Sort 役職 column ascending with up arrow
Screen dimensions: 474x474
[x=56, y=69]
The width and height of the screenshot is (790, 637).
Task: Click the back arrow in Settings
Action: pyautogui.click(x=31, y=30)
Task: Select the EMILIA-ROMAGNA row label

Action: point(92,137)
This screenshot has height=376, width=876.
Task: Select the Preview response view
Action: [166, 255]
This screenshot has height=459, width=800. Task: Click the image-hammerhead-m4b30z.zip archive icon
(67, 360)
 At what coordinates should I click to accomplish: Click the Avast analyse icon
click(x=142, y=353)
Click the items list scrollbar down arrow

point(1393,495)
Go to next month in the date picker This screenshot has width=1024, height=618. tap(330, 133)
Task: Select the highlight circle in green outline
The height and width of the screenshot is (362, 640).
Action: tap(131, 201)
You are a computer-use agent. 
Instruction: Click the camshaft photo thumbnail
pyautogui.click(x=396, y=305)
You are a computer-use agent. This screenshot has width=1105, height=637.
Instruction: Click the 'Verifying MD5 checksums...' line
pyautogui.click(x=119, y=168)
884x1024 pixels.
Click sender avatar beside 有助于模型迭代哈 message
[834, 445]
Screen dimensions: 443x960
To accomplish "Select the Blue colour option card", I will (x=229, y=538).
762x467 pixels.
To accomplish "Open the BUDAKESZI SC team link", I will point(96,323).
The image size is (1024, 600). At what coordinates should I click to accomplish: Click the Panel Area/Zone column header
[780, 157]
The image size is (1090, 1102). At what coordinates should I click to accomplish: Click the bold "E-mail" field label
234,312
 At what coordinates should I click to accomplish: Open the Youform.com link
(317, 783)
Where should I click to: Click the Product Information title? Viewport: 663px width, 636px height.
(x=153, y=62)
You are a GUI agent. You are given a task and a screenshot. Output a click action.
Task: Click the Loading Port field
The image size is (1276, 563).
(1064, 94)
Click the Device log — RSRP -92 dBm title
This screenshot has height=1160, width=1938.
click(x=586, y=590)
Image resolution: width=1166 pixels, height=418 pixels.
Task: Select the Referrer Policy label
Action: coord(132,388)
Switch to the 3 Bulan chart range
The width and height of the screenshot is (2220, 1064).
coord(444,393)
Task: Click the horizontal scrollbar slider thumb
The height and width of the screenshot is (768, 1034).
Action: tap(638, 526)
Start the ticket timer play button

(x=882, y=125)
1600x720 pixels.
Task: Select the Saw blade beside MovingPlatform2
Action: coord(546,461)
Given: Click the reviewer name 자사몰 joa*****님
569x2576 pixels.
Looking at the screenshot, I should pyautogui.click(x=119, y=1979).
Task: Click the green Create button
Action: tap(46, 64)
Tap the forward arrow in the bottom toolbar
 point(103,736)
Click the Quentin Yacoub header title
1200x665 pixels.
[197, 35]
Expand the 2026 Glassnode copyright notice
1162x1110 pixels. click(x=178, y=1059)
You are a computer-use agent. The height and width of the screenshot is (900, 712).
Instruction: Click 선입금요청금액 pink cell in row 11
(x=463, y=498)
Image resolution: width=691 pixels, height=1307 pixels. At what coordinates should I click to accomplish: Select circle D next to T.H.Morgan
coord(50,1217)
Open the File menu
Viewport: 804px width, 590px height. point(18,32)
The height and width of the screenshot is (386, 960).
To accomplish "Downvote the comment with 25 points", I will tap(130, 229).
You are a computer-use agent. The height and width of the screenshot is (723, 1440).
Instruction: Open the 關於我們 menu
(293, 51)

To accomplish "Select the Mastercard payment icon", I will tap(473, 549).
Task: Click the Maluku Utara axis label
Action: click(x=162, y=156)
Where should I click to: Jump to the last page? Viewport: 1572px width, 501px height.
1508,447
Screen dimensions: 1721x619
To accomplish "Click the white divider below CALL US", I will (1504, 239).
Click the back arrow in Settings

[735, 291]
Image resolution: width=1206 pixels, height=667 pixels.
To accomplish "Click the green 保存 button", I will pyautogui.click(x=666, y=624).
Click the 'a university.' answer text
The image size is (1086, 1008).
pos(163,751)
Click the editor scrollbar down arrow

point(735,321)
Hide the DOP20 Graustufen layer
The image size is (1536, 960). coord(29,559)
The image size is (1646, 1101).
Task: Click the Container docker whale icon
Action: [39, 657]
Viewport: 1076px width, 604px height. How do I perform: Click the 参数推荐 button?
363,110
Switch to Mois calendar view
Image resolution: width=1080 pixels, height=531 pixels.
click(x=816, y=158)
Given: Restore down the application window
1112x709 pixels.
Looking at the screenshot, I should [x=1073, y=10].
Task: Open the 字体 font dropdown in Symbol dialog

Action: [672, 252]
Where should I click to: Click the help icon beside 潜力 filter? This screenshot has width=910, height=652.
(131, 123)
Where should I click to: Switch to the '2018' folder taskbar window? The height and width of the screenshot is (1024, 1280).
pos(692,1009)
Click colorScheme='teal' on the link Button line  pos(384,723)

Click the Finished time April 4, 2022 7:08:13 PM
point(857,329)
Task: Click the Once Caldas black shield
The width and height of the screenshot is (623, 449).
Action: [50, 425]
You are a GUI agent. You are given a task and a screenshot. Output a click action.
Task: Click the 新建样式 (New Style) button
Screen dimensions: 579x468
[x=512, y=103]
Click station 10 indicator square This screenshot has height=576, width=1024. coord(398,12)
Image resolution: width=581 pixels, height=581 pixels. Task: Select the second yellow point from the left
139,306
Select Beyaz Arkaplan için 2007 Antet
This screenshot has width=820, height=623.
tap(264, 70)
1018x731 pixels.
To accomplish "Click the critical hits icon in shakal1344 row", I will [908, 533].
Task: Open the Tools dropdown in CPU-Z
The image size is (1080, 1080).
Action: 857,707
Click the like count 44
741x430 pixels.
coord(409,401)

________

**What is expected**
Every one of the records is to be copied word for word.

**Response area**
Sort 役職 column ascending with up arrow
Screen dimensions: 474x474
[x=56, y=69]
The width and height of the screenshot is (790, 637).
Task: Click the back arrow in Settings
Action: pyautogui.click(x=31, y=30)
Task: Select the EMILIA-ROMAGNA row label

Action: point(92,137)
This screenshot has height=376, width=876.
Task: Select the Preview response view
Action: [166, 255]
This screenshot has height=459, width=800. Task: Click the image-hammerhead-m4b30z.zip archive icon
(67, 360)
 At what coordinates should I click to accomplish: Click the Avast analyse icon
click(x=142, y=353)
Click the items list scrollbar down arrow

point(1393,495)
Go to next month in the date picker This screenshot has width=1024, height=618. tap(330, 133)
Task: Select the highlight circle in green outline
The height and width of the screenshot is (362, 640).
Action: tap(131, 201)
You are a computer-use agent. 
Instruction: Click the camshaft photo thumbnail
pyautogui.click(x=396, y=305)
You are a computer-use agent. This screenshot has width=1105, height=637.
Instruction: Click the 'Verifying MD5 checksums...' line
pyautogui.click(x=119, y=168)
884x1024 pixels.
Click sender avatar beside 有助于模型迭代哈 message
[834, 445]
Screen dimensions: 443x960
To accomplish "Select the Blue colour option card", I will (x=229, y=538).
762x467 pixels.
To accomplish "Open the BUDAKESZI SC team link", I will point(96,323).
The image size is (1024, 600). At what coordinates should I click to accomplish: Click the Panel Area/Zone column header
[780, 157]
The image size is (1090, 1102). At what coordinates should I click to accomplish: Click the bold "E-mail" field label
234,312
 At what coordinates should I click to accomplish: Open the Youform.com link
(317, 783)
Where should I click to: Click the Product Information title? Viewport: 663px width, 636px height.
(x=153, y=62)
You are a GUI agent. You are given a task and a screenshot. Output a click action.
Task: Click the Loading Port field
The image size is (1276, 563).
(1064, 94)
Click the Device log — RSRP -92 dBm title
This screenshot has height=1160, width=1938.
click(x=586, y=590)
Image resolution: width=1166 pixels, height=418 pixels.
Task: Select the Referrer Policy label
Action: coord(132,388)
Switch to the 3 Bulan chart range
The width and height of the screenshot is (2220, 1064).
coord(444,393)
Task: Click the horizontal scrollbar slider thumb
The height and width of the screenshot is (768, 1034).
Action: tap(638, 526)
Start the ticket timer play button

(x=882, y=125)
1600x720 pixels.
Task: Select the Saw blade beside MovingPlatform2
Action: coord(546,461)
Given: Click the reviewer name 자사몰 joa*****님
569x2576 pixels.
Looking at the screenshot, I should pyautogui.click(x=119, y=1979).
Task: Click the green Create button
Action: tap(46, 64)
Tap the forward arrow in the bottom toolbar
 point(103,736)
Click the Quentin Yacoub header title
1200x665 pixels.
[197, 35]
Expand the 2026 Glassnode copyright notice
1162x1110 pixels. click(x=178, y=1059)
You are a computer-use agent. The height and width of the screenshot is (900, 712).
Instruction: Click 선입금요청금액 pink cell in row 11
(x=463, y=498)
Image resolution: width=691 pixels, height=1307 pixels. At what coordinates should I click to accomplish: Select circle D next to T.H.Morgan
coord(50,1217)
Open the File menu
Viewport: 804px width, 590px height. point(18,32)
The height and width of the screenshot is (386, 960).
To accomplish "Downvote the comment with 25 points", I will tap(130, 229).
You are a computer-use agent. The height and width of the screenshot is (723, 1440).
Instruction: Open the 關於我們 menu
(293, 51)

To accomplish "Select the Mastercard payment icon", I will tap(473, 549).
Task: Click the Maluku Utara axis label
Action: click(x=162, y=156)
Where should I click to: Jump to the last page? Viewport: 1572px width, 501px height.
1508,447
Screen dimensions: 1721x619
To accomplish "Click the white divider below CALL US", I will (1504, 239).
Click the back arrow in Settings

[735, 291]
Image resolution: width=1206 pixels, height=667 pixels.
To accomplish "Click the green 保存 button", I will pyautogui.click(x=666, y=624).
Click the 'a university.' answer text
The image size is (1086, 1008).
pos(163,751)
Click the editor scrollbar down arrow

point(735,321)
Hide the DOP20 Graustufen layer
The image size is (1536, 960). coord(29,559)
The image size is (1646, 1101).
Task: Click the Container docker whale icon
Action: [39, 657]
Viewport: 1076px width, 604px height. How do I perform: Click the 参数推荐 button?
363,110
Switch to Mois calendar view
Image resolution: width=1080 pixels, height=531 pixels.
click(x=816, y=158)
Given: Restore down the application window
1112x709 pixels.
Looking at the screenshot, I should [x=1073, y=10].
Task: Open the 字体 font dropdown in Symbol dialog

Action: [672, 252]
Where should I click to: Click the help icon beside 潜力 filter? This screenshot has width=910, height=652.
(131, 123)
Where should I click to: Switch to the '2018' folder taskbar window? The height and width of the screenshot is (1024, 1280).
pos(692,1009)
Click colorScheme='teal' on the link Button line  pos(384,723)

Click the Finished time April 4, 2022 7:08:13 PM
point(857,329)
Task: Click the Once Caldas black shield
The width and height of the screenshot is (623, 449).
Action: [50, 425]
You are a GUI agent. You are given a task and a screenshot. Output a click action.
Task: Click the 新建样式 (New Style) button
Screen dimensions: 579x468
[x=512, y=103]
Click station 10 indicator square This screenshot has height=576, width=1024. coord(398,12)
Image resolution: width=581 pixels, height=581 pixels. Task: Select the second yellow point from the left
139,306
Select Beyaz Arkaplan için 2007 Antet
This screenshot has width=820, height=623.
tap(264, 70)
1018x731 pixels.
To accomplish "Click the critical hits icon in shakal1344 row", I will [908, 533].
Task: Open the Tools dropdown in CPU-Z
The image size is (1080, 1080).
Action: 857,707
Click the like count 44
741x430 pixels.
coord(409,401)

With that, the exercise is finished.